At work, I've lost my words. I can still complete assignments, meet deadlines, operate on auto-pilot. But I've lost the words that flowed so freely, out of love and joy. I wonder, Is this a chance to experience more of The Word?

Can He move? Will He move NOW?

I'm losing hope. Burnout has taught me to identify myself by my own inadequacies. Burnout has forced me to admit that I can't accomplish what I want. Burnout has cornered me into believing that I will never accomplish what I want. That I will never care. Never grow. Never be passionate again. Burnout has pumped poisonous lies into my bloodstream and I'm scared I will never wash clean.

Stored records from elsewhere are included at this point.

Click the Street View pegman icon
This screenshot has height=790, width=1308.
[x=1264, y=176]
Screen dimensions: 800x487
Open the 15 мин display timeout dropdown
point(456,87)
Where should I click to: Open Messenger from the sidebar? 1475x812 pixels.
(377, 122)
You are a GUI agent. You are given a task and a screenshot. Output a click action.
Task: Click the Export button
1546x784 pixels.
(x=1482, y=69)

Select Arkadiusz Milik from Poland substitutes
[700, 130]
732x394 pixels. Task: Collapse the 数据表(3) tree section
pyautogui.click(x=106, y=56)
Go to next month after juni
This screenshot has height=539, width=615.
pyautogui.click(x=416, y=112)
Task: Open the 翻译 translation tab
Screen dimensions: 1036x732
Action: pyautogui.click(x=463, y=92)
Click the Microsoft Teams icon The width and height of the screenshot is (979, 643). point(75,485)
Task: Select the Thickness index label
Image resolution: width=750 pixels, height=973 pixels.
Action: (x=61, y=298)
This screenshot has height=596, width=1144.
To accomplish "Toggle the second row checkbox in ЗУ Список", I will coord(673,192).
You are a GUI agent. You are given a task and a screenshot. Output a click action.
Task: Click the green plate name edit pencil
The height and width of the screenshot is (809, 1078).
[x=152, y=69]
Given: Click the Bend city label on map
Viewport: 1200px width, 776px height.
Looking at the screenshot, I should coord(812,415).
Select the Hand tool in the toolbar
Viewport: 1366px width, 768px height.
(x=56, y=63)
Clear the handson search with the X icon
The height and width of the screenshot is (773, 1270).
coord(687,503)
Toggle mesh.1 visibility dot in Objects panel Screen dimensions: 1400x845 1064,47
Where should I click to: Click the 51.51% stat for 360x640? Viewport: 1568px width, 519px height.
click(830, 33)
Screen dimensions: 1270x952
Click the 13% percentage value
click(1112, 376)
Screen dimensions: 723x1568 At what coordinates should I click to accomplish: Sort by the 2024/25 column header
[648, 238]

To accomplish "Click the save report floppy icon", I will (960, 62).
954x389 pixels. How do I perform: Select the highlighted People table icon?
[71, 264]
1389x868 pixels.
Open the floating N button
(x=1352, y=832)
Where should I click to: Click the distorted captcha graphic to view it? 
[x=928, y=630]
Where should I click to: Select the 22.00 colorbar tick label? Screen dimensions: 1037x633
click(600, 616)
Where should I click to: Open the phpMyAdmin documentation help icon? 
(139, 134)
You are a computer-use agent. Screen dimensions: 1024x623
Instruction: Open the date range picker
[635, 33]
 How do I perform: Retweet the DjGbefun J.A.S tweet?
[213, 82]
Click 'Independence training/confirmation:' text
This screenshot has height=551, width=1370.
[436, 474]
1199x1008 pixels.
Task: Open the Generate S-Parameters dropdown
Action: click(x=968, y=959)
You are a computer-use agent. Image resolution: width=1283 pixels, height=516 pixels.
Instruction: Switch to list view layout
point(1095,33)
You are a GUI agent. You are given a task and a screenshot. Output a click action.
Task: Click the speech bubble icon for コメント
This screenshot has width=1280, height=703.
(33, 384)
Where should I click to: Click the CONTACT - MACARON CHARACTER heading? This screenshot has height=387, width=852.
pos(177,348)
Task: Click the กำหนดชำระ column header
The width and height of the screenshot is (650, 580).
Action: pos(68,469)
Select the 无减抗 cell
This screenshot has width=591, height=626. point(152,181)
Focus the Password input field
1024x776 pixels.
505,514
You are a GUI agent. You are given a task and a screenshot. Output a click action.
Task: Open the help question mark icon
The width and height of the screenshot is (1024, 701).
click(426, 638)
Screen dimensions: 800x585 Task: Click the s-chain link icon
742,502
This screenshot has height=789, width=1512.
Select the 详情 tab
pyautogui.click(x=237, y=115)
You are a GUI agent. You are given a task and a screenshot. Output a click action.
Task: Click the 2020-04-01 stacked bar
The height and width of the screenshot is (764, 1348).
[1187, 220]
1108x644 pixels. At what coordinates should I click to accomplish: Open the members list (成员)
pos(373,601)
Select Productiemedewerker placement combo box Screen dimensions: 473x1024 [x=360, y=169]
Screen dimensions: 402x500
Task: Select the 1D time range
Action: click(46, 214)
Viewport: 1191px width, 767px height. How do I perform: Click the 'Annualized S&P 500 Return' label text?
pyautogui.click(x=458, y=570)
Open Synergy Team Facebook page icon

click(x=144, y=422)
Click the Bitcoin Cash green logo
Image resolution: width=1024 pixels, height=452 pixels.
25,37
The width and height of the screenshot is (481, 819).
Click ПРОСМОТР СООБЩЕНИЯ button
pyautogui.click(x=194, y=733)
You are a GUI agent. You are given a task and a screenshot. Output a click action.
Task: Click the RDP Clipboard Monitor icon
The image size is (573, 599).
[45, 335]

Daniel Taylor wrote, "Freedom is useless if we don't exercise it as characters making choices... We are free to change the stories by which we live. Because we are genuine characters, and not mere puppets, we can choose our defining stories. We can do so because we actively participate in the creation of our stories. We are co-authors as well as characters. Few things are as encouraging as the realization that things can be different and that we can have a role in making them so."

Burnout wants to claim my life, my thoughts, my time, my last 25 days at work. But I believe in change, in growth. I believe I can change; things can look different.

The best analogy I can come up with for my current state is that of a depressed person who has decided to move forward with treatment (medicine and counseling), but who hasn't yet started the treatment yet. I know a break is what I need. A new country, a new job, a new challenge give me hope of healing, but I'm not there yet.

But even now, before the metaphorical drugs kick in, I can take baby steps. I can choose health. I can choose to fight the lies. I can have a role in making things look different. And I can give myself grace when change is slow going.

I am taking an important step. Desperate times call for desperate measures: I'm starting a twelve week program to sober up from my toxic thoughts. More like a twelve-week challenge to foster creative freedom. To bring back that loving feeling.

One of my wonderful coworkers bought me The Artist's Way at Work. I've gone through The Artist's Way before and have been transformed by the weeks of intentional focus on creativity. In creating, I experience God. 

Like the writers of The Artist's Way, I am strong believer that "The Great Creator has gifted us with creativity. Our gift back is our use of it."

Even in this time of burnout, I will fight for my creativity. I will choose to start this program now. I will choose to believe that things can look different. That I can experience His joy now.

If you're a creative, or a blocked creative, or a wannabe creative, I highly recommend The Artist's Way-- either for work or the original. There are a ton of really cool exercises to combat our inner critics, to nurture our dreams, and to enjoy the great gifts our Creator has given us and to learn to use them to bring healing and hope to our world.

Exercise by exercise, page by page, and week by week, I will use my words to glorify The Word. I'm excited to share how God moves, and I will pass along useful tips and assignments to help you in your own creative journey.